— Task item —
Once the line holding "Select the Вікторія (Забір'я) team badge" is found in the listing below, write it out and each later line exactly, up to and including the one holding "This screenshot has height=510, width=1568.".

· · ·

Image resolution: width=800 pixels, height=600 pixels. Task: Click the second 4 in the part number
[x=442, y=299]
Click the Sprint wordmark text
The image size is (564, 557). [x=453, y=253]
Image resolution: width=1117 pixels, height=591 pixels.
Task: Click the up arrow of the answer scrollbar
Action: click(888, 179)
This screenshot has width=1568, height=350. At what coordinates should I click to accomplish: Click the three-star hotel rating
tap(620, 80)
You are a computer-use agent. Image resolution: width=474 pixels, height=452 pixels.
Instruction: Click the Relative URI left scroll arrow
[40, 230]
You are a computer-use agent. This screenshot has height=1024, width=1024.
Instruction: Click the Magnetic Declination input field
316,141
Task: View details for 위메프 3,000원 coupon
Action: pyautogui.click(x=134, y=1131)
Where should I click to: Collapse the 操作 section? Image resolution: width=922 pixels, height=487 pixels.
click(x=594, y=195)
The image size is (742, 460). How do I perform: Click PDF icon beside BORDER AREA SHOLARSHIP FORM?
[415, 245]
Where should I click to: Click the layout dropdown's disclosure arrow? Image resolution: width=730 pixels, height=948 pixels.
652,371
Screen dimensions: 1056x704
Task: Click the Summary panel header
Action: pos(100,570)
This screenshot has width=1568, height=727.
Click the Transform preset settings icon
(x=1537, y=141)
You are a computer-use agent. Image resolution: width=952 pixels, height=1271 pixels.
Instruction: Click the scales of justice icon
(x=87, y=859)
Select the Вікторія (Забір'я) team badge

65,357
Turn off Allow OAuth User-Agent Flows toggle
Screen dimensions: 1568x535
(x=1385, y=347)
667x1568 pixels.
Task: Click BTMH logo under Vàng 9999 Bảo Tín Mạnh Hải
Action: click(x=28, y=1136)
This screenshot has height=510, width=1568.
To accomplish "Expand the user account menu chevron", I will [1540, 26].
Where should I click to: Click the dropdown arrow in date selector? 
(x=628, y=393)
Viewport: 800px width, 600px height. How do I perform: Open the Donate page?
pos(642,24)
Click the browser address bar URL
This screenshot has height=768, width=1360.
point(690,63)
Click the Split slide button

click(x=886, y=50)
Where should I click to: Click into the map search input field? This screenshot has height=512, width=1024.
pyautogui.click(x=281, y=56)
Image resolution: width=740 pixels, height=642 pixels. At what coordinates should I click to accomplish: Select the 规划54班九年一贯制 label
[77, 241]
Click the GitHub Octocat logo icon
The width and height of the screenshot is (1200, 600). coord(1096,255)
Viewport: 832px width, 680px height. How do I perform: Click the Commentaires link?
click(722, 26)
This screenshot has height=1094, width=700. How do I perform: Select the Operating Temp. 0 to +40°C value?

· · ·

— Result of the exercise —
Select the Вікторія (Забір'я) team badge

65,357
Turn off Allow OAuth User-Agent Flows toggle
Screen dimensions: 1568x535
(x=1385, y=347)
667x1568 pixels.
Task: Click BTMH logo under Vàng 9999 Bảo Tín Mạnh Hải
Action: click(x=28, y=1136)
This screenshot has height=510, width=1568.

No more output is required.